Retour de boomerang sur le PS? Au lendemain de l’explication de Frédéric Mitterrand sur le plateau du JT de TF1, sur une polémique qui avait, par ailleurs divisé les socialistes, les quadras du parti répliquent aux «accusations de populisme» lancées contre eux. Martine Aubry défend le porte-parole du PS alors que d’autres jugent que Benoît Hamon a sans doute dégainé trop vite et trop fort.

Avant même l’intervention du ministre de la Culture, les socialistes avaient divergé dans leurs réactions sur le passage de son livre la Mauvaise vie, exhumé par le FN, concernant ses aventures sexuelles en Thaïlande. D’un côté, trois «quadras» qui dénoncent des «écrits choquants» (Benoît Hamon et Manuel Valls), un «ministre consommateur» (Hamon), voire demandent «la révocation» de Frédéric Mitterrand (Arnaud Montebourg).De l’autre, des socialistes préférant la prudence ou, comme Bertrand Delanoë prenant la défense de l’auteur et condamnant une «offensive populiste», ou, Jack Lang qui vient de lui faire part de ses «sentiments d'amitié».

Au lendemain du passage de Frédéric Mitterrand, la question de la position à adopter sur cette polémique reste: sur le fond - la vie intime d’un homme public- et la tactique - l’opportunité de réagir à une charge orchestrée par l’extrême droite.
«Hamon a pu avoir une réaction de sensibilité»
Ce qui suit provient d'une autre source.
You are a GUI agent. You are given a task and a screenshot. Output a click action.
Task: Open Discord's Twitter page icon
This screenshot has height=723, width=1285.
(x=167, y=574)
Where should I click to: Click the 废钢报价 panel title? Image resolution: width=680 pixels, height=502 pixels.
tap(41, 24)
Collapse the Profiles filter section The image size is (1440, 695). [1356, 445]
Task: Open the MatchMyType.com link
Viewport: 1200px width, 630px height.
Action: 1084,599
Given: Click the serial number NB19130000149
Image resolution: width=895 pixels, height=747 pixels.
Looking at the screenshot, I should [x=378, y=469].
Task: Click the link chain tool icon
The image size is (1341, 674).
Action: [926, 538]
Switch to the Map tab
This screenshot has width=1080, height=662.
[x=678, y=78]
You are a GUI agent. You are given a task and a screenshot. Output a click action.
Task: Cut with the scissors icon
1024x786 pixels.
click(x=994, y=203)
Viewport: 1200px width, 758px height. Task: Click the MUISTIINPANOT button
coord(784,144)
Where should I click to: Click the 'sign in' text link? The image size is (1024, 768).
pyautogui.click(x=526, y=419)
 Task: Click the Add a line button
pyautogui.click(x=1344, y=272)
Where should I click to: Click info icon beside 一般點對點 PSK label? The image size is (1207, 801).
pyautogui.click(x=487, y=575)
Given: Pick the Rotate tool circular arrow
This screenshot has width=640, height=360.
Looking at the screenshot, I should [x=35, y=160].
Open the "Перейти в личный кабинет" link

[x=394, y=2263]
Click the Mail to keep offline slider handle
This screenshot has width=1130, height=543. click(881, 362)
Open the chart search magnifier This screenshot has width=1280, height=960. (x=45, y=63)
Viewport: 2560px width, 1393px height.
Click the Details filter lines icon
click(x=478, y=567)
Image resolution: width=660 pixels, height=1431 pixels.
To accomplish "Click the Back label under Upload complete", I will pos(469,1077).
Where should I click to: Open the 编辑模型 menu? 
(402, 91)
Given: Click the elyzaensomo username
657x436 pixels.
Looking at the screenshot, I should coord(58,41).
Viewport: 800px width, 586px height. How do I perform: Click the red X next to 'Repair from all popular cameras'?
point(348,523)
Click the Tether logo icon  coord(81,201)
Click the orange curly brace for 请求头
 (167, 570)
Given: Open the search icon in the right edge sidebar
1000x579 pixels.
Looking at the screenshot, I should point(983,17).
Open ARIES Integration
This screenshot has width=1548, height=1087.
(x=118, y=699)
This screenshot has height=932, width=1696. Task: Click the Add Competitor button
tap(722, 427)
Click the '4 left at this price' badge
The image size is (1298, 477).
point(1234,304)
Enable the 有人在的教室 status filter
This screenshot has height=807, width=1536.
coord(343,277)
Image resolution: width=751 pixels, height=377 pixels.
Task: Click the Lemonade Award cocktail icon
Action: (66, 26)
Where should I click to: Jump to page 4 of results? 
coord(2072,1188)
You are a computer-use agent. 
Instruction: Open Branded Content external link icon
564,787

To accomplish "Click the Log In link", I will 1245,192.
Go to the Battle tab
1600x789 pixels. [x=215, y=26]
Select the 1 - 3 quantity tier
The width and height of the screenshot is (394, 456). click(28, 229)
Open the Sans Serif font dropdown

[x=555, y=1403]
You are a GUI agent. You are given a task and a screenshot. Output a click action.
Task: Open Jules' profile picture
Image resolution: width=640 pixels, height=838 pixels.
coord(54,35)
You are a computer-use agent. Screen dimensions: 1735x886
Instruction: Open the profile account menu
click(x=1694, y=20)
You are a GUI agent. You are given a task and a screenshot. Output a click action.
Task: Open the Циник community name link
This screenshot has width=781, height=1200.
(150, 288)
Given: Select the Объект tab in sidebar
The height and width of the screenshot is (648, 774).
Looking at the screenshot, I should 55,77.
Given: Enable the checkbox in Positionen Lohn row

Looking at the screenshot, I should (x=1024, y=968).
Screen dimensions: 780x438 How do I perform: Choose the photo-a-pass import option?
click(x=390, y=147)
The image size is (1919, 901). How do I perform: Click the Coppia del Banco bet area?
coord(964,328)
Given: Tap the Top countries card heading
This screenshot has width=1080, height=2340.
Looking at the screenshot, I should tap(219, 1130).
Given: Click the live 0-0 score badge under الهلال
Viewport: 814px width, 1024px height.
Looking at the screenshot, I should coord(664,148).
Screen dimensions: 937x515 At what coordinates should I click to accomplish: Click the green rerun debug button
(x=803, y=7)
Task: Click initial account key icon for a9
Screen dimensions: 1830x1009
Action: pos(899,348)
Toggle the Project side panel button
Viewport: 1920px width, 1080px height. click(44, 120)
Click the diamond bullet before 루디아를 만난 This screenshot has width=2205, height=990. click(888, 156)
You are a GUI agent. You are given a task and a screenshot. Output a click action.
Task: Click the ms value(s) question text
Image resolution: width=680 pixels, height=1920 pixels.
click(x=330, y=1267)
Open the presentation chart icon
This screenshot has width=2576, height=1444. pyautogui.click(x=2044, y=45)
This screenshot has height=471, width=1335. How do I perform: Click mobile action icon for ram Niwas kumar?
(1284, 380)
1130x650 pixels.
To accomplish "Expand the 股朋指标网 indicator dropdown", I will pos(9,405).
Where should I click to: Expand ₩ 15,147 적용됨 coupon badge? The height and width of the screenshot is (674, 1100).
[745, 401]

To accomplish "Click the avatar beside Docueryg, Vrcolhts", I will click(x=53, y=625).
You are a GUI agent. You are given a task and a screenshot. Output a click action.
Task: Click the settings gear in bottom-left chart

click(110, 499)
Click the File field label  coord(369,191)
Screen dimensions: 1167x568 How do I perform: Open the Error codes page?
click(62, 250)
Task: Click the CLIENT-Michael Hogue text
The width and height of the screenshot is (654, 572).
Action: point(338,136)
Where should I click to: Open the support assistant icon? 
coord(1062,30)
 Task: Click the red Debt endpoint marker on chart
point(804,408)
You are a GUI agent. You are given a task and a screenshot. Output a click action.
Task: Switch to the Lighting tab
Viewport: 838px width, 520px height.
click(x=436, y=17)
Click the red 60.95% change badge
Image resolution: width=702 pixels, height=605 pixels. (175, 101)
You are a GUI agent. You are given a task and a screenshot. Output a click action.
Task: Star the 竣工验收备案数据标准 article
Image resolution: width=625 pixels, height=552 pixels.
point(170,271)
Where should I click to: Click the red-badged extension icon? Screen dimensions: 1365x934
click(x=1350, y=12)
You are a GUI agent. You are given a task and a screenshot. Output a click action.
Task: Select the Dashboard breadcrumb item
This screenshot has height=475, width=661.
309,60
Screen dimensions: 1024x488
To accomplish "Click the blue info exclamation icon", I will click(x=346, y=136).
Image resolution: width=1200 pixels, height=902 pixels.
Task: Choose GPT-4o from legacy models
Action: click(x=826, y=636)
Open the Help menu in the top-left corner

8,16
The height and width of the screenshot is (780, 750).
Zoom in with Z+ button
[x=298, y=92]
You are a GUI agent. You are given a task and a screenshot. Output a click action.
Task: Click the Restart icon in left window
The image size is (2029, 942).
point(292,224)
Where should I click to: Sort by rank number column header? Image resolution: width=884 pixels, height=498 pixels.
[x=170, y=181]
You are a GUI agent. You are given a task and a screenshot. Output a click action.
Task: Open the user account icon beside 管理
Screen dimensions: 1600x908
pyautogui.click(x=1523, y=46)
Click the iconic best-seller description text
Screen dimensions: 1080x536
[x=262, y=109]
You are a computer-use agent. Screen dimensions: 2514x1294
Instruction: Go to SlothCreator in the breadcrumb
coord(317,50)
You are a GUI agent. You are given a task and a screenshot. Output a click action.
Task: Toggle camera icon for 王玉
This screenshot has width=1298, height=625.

En réaction à la mise au point donnée par le ministre, Manuel Valls et Benoît Hamon usent de la même formule laconique: «dont acte». Ils s’attardent, en revanche, sur la contre-attaque de Mitterrand qui a déploré «un torrent de mensonges et d’amalgames» et le «désir de rancune et de vengeance de certains socialistes», comme de la droite qui avait accusé le PS de se placer sur le terrain du FN.

Outré, Hamon dénonce, sur RTL, un «amalgame entre les mots scabreux de l’extrême droite» et l’indignation de ceux «qui s’étaient exprimés contre l’exploitation sexuelle». «On nous dit que nous sommes populistes parce que nous aurions mis en cause Frédéric Mitterrand, mais moi je suis un républicain», rétorque-t-il. Pas de regrets, donc. Il «assume la totalité de [ses] propos depuis le début jusqu’à la fin», «reste un homme debout», mais précise s’être «exprimé en tant que porte-parole du PS mais pas au nom de tout le Parti socialiste».

Après avoir prudemment botté en touche en affirmant n’avoir pas lu l’ouvrage, Martine Aubry a appelé vendredi à ne «pas faire d’amalgame» entre le porte-parole du PS et le FN. «Comprenons aussi que Benoît Hamon a pu avoir une réaction de sensibilité, comme tous les Français qui liraient ce livre», a défendu la première secrétaire.